- [LE TUE ISTRUZIONI]: Nel brano sulla sclerosi multipla, quale nome riceve l'intervento di angioplastica usato per risolvere l'ostruzione venosa?

- [BRANO DA LEGGERE]:
La sclerosi multipla è una malattia autoimmunitaria, nella quale la guaina di rivestimento dei nervi, la mielina, si danneggia perché colpita per errore dal sistema immunitario. Il meccanismo è tutto ciò che della malattia si è riusciti a ricostruire, nonostante decenni di ricerche, ed è bastato a trovare terapie farmacologiche che frenano l'aggressione. Quando però ci si interroga sulle cause della sclerosi multipla, che colpisce 60mila italiani e 2,5 di persone milioni nel mondo, si fanno delle ipotesi che spaziano da quella genetica a quella virale. E se la causa fosse di natura cardiovascolare, anziché neurologica? È il dubbio avanzato da Zamboni, secondo il quale è possibile che alcuni tipi di sclerosi multipla siano causati da un'interruzione dei flussi circolatori che rimuovono l'eccesso di ferro nel cervello. Nelle placche tipiche della sclerosi, infatti, esisterebbero depositi di ferro, determinati da un eccessivo ristagno nel sangue, in quantità nettamente superiore a quella presente nei tessuti normali, la cosiddetta insufficienza venosa cronica cerebro spinale (Ccsvi). Per risolvere questa ostruzione si può far ricorso a un intervento di angioplastica, definito liberazione. Viene inserito un catetere per via endovenosa che "naviga" fino a quando non incontra la strettoia. Dal catetere si gonfia un palloncino che dilata le vene, ripristinando il normale flusso di sangue dal cervello al cuore. Il palloncino poi viene riestratto. Un intervento mini-invasivo, eseguito in anestesia locale. Sembra facile, ma le controversie non sono poche e sono emerse in modo lampante all'ultimo congresso Ectrims (European commitee for treatment and research in multiple sclerosis) a Goteborg che ha dedicato molto spazio alla Ccsvi.

- [MATERIALE FORNITO]:

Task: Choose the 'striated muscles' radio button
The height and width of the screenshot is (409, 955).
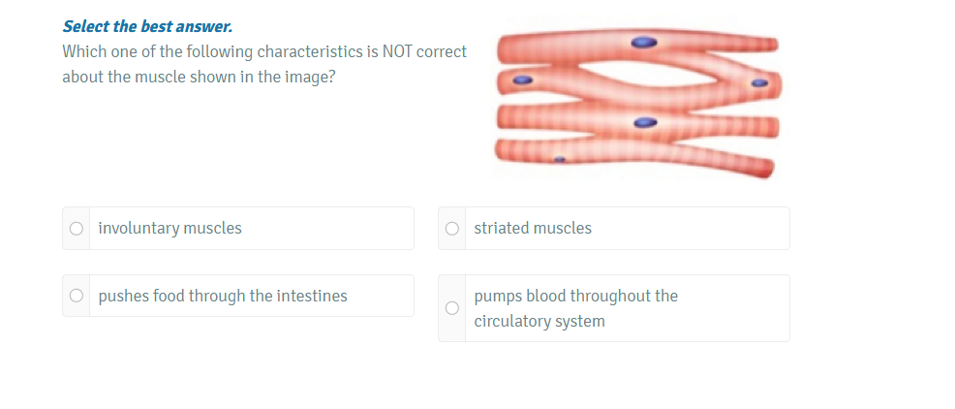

==

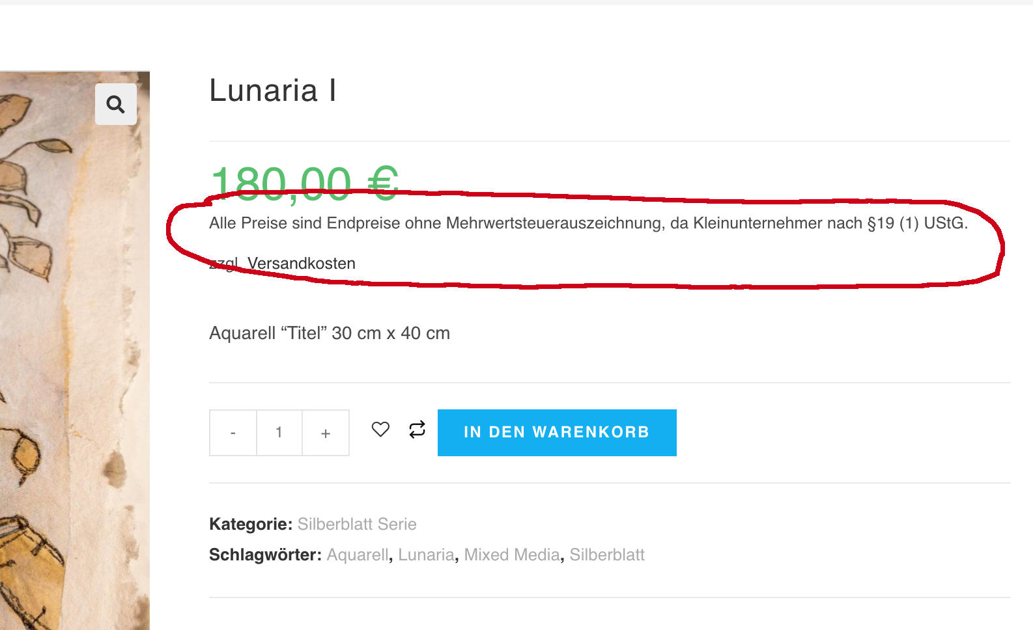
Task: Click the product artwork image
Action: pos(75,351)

- [RISPOSTA AL COMPITO]: Viene definito «liberazione».